DATA EXTRACT: Begin

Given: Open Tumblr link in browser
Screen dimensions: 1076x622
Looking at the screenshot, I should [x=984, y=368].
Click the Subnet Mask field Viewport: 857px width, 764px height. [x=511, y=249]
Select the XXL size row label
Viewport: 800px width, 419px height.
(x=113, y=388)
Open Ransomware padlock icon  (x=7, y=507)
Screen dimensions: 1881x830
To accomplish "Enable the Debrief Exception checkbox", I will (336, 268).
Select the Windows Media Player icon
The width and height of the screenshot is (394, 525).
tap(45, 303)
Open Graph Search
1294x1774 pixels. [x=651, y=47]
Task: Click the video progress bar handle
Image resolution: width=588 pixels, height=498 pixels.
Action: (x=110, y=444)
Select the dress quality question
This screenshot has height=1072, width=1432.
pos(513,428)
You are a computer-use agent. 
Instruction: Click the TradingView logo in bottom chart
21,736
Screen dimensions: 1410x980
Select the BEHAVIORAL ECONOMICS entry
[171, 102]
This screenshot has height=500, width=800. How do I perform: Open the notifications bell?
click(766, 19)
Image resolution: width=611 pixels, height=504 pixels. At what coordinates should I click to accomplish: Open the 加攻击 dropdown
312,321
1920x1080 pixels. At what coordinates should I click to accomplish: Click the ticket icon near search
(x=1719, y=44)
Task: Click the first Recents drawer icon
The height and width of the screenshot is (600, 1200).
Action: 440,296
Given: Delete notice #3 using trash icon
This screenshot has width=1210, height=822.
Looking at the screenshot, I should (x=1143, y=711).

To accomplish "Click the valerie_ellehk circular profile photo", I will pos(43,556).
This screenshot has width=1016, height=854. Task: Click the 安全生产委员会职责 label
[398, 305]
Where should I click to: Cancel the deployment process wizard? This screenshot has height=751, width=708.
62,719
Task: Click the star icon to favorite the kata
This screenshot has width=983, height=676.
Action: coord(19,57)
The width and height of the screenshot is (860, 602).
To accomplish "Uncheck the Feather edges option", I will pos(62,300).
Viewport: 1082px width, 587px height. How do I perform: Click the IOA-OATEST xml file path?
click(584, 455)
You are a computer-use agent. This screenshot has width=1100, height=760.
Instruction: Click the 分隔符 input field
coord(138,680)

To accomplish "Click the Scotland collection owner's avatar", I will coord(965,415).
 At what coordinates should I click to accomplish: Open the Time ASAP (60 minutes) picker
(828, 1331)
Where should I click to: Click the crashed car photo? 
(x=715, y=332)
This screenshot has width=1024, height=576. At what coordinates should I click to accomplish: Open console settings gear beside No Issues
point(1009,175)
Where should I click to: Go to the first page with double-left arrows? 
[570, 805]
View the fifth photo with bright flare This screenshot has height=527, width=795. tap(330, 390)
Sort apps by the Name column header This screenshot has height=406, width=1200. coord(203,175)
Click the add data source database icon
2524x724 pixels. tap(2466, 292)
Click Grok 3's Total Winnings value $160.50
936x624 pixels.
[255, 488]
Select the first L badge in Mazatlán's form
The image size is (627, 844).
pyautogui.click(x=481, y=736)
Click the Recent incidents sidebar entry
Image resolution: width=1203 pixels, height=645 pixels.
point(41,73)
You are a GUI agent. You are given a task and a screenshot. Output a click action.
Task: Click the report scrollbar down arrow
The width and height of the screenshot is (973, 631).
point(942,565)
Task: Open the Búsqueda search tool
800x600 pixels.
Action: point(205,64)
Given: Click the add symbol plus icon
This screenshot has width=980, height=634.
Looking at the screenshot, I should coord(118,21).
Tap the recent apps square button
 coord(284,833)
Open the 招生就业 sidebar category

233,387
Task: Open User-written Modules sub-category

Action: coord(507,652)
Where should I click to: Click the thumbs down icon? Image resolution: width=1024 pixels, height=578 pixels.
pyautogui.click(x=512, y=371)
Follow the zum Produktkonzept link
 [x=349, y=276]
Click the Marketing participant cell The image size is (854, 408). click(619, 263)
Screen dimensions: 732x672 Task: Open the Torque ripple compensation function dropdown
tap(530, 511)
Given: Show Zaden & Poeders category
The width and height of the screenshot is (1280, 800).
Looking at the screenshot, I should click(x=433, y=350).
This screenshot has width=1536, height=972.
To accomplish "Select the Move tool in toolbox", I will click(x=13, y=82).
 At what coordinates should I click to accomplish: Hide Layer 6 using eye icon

DATA EXTRACT: End

[WORK TO COMPLETE]:
Nothing but an exact copy of the lines from the first one above through the line holding "Screen dimensions: 1881x830" should be returned.

[WRITTEN RESPONSE]:
Given: Open Tumblr link in browser
Screen dimensions: 1076x622
Looking at the screenshot, I should [x=984, y=368].
Click the Subnet Mask field Viewport: 857px width, 764px height. [x=511, y=249]
Select the XXL size row label
Viewport: 800px width, 419px height.
(x=113, y=388)
Open Ransomware padlock icon  (x=7, y=507)
Screen dimensions: 1881x830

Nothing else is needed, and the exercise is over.